Originally five players were to advance to the Candidates tournament. Following the withdrawal of Reshevsky, Fine, and Euwe, this number was increased to eight. The four players who tied for sixth place were to have played off for three spots in the Candidates tournament, but Bondarevsky had to withdraw due to illness, so the other three qualified automatically.
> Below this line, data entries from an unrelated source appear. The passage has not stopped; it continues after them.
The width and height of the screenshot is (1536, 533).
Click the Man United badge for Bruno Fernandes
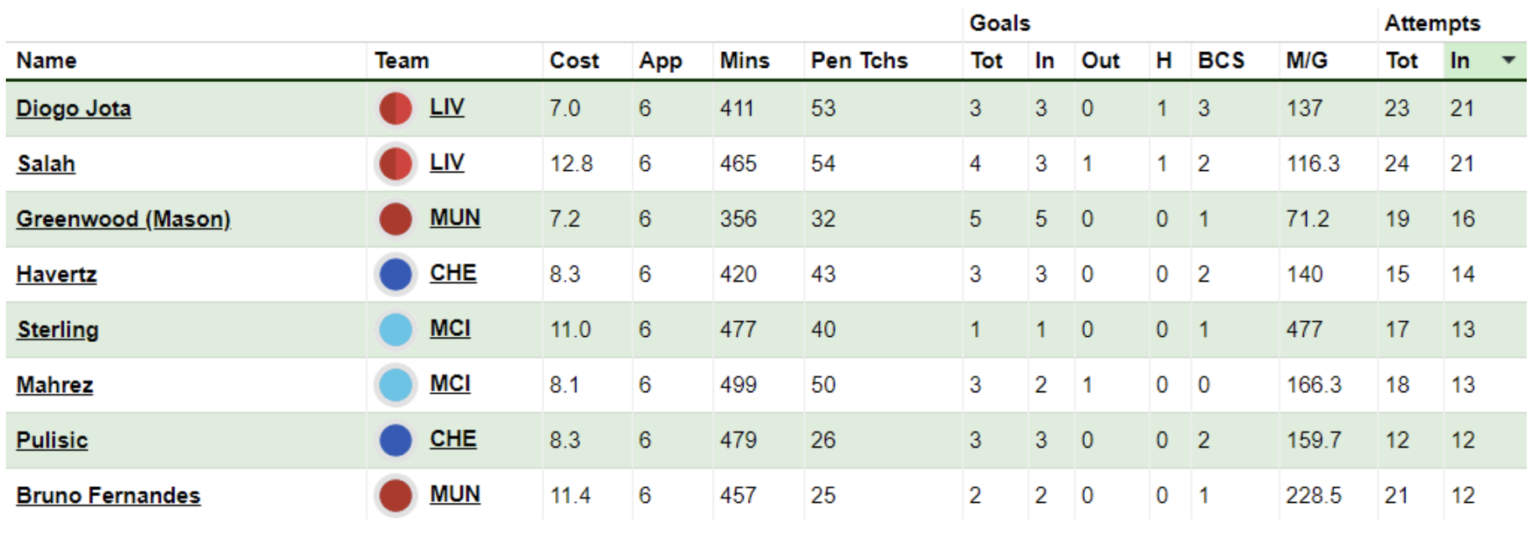396,496
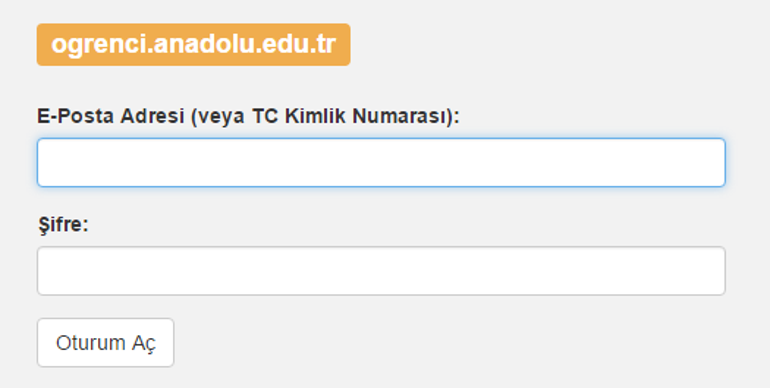Click the white sign-in button at the bottom

(106, 342)
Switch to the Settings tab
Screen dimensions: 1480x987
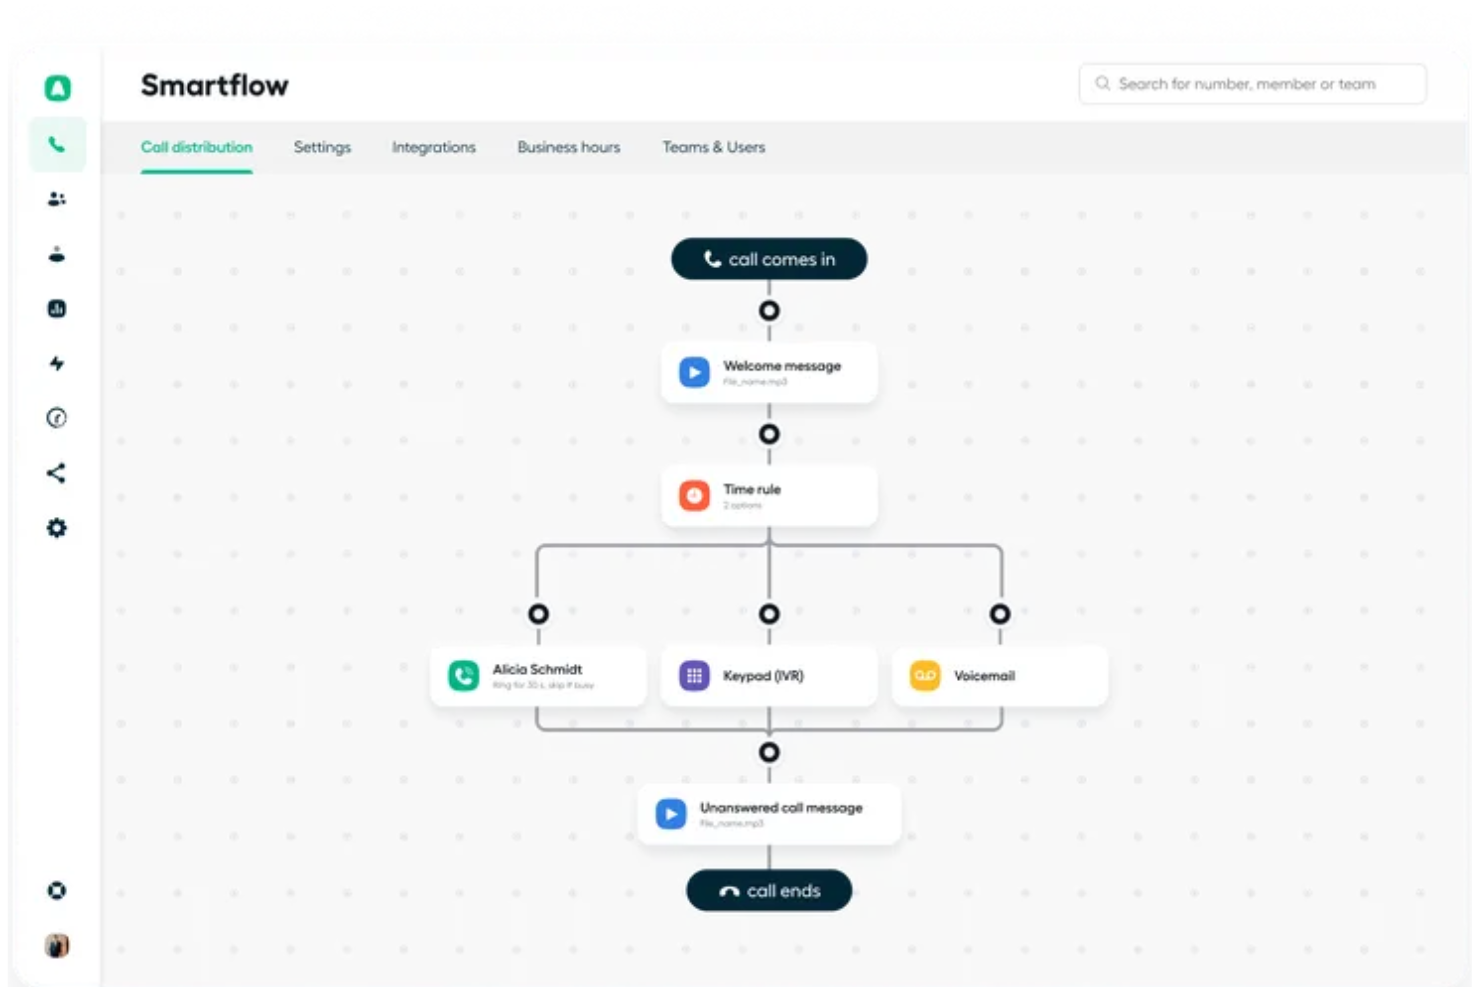pos(322,147)
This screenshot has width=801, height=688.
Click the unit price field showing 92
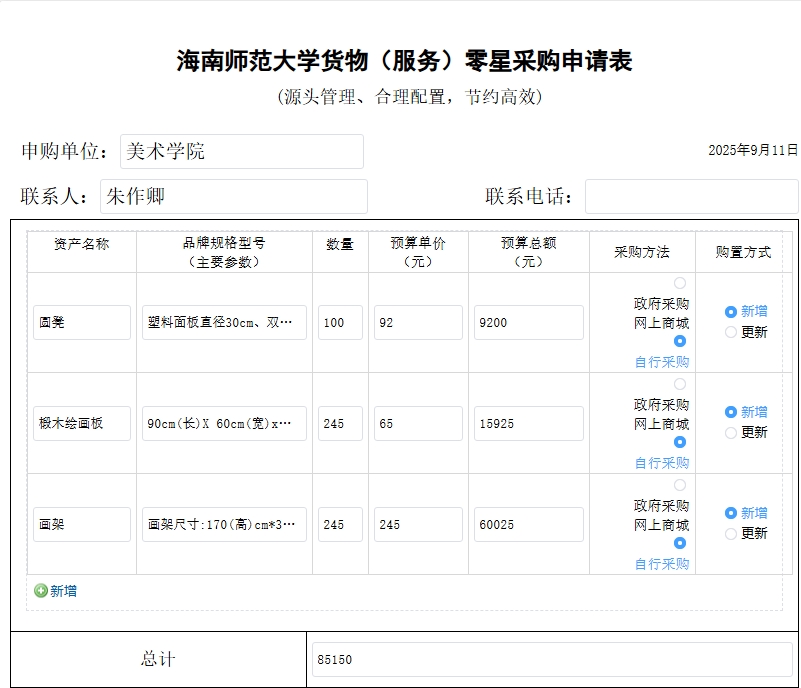coord(418,323)
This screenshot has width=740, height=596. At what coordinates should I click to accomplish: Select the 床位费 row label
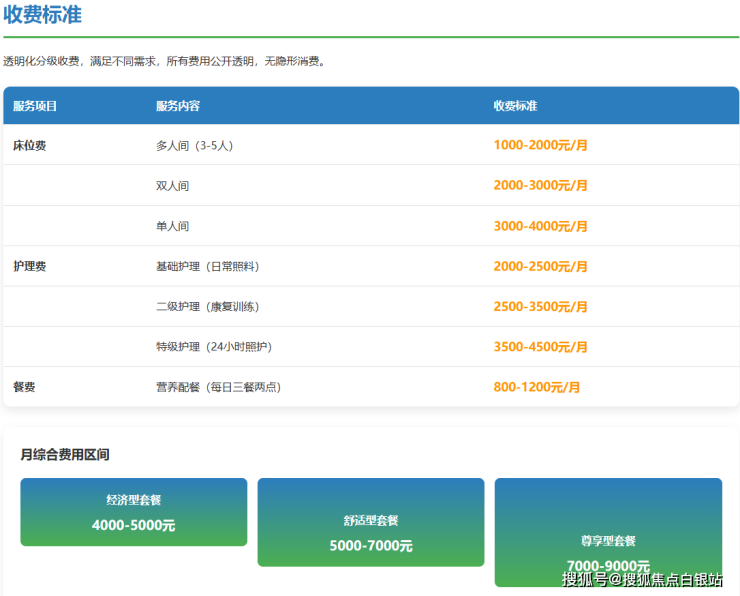pyautogui.click(x=30, y=145)
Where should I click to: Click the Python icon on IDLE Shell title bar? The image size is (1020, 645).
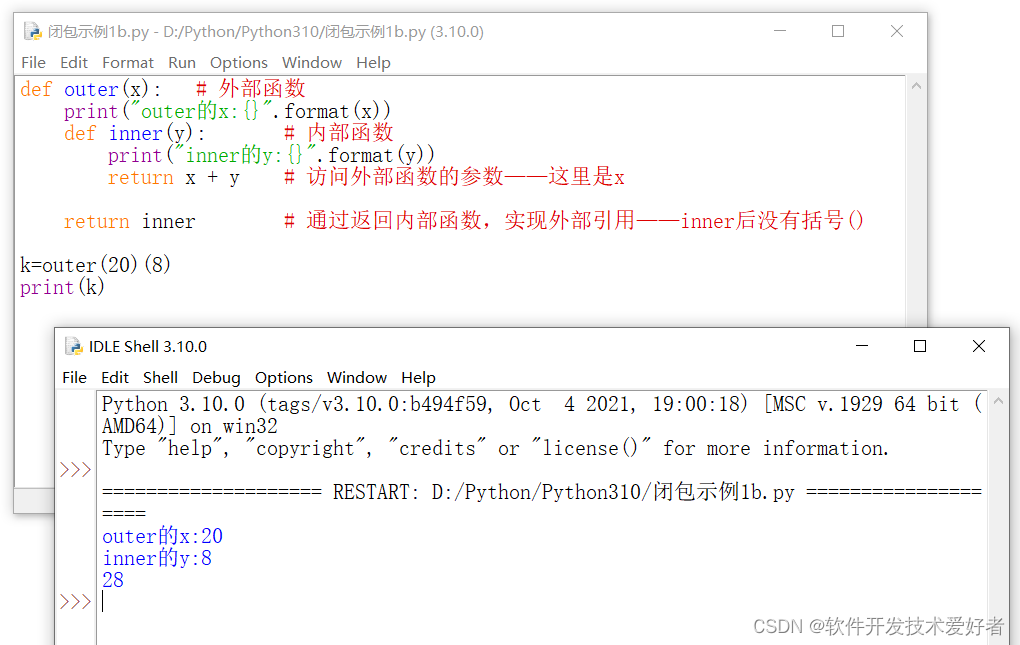click(x=74, y=346)
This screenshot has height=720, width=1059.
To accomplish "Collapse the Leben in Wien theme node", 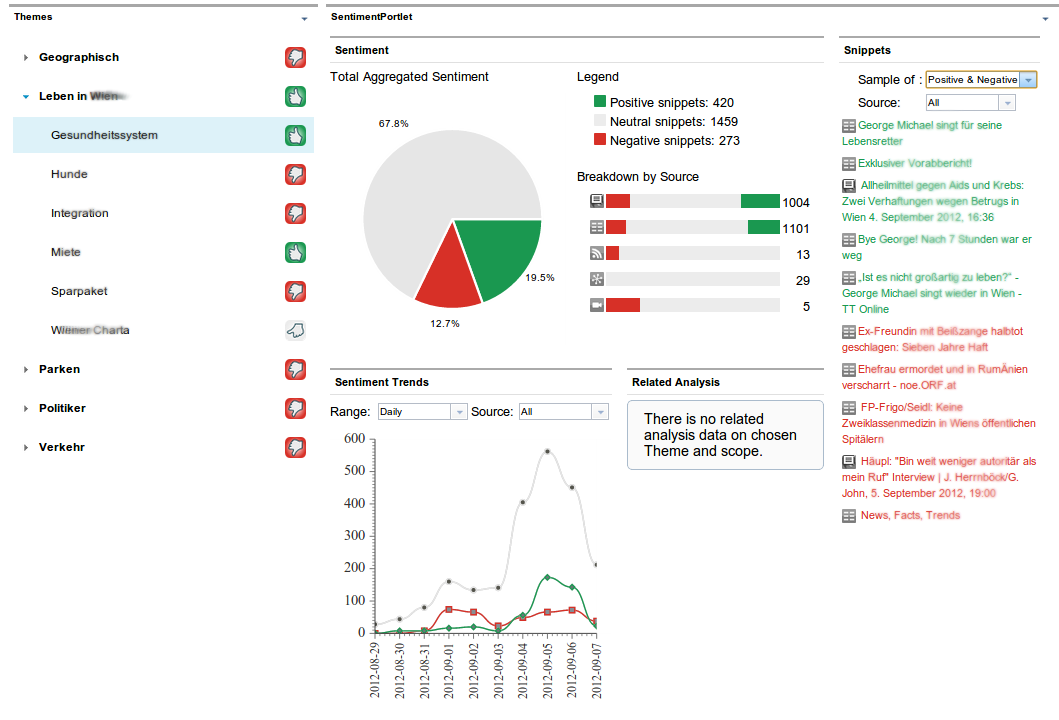I will (26, 97).
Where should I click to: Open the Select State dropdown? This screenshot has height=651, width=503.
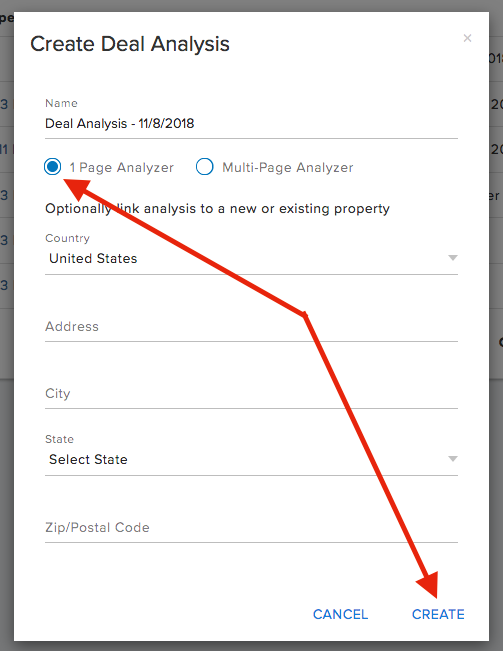click(252, 460)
According to some accounts, all four players plus Trifunović were originally invited to play in the Candidates Tournament; however, following Bondarevsky's withdrawal, Trifunović was "uninvited" in order to keep the numbers even.